>>>>>

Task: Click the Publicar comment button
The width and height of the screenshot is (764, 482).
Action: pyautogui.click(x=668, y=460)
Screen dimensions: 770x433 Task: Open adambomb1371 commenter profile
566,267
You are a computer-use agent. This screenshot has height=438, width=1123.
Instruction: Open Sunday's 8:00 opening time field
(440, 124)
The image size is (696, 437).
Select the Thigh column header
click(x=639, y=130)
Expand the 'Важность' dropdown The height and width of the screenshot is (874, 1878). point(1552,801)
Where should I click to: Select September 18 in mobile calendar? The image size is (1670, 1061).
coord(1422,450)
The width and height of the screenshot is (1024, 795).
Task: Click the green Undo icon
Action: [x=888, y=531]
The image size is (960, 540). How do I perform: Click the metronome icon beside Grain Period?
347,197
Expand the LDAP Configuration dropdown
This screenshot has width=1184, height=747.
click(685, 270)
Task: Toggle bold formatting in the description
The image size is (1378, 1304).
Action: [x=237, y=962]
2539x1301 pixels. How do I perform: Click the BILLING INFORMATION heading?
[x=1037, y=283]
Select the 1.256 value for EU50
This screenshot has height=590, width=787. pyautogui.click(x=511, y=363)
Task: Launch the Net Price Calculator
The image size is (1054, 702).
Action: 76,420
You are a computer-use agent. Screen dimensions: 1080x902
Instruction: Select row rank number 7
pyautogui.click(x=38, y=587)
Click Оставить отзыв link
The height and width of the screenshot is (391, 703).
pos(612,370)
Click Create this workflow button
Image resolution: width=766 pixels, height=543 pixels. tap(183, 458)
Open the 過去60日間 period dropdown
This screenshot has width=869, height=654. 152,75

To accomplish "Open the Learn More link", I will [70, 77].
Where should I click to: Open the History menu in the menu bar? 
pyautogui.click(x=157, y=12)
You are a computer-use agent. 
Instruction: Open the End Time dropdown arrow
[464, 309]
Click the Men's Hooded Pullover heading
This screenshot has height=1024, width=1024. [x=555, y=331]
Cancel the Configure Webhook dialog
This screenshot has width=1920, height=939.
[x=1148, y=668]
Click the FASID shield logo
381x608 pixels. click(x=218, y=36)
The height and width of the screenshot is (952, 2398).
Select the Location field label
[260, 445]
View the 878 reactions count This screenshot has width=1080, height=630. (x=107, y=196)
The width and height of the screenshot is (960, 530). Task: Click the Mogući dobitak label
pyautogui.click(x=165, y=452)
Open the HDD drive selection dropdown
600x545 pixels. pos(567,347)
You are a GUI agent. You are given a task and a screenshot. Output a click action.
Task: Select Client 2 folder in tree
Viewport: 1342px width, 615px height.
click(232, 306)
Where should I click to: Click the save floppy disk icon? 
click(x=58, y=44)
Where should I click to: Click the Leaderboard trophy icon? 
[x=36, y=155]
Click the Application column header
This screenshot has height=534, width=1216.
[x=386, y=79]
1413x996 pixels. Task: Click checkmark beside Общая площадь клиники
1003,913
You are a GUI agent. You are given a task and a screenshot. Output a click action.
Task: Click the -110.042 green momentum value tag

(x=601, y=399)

<<<<<

Read the entries above, then pull out the lines that include "Expand".

• _PROBLEM SOLUTION_
Expand the 'Важность' dropdown The height and width of the screenshot is (874, 1878). point(1552,801)
Expand the LDAP Configuration dropdown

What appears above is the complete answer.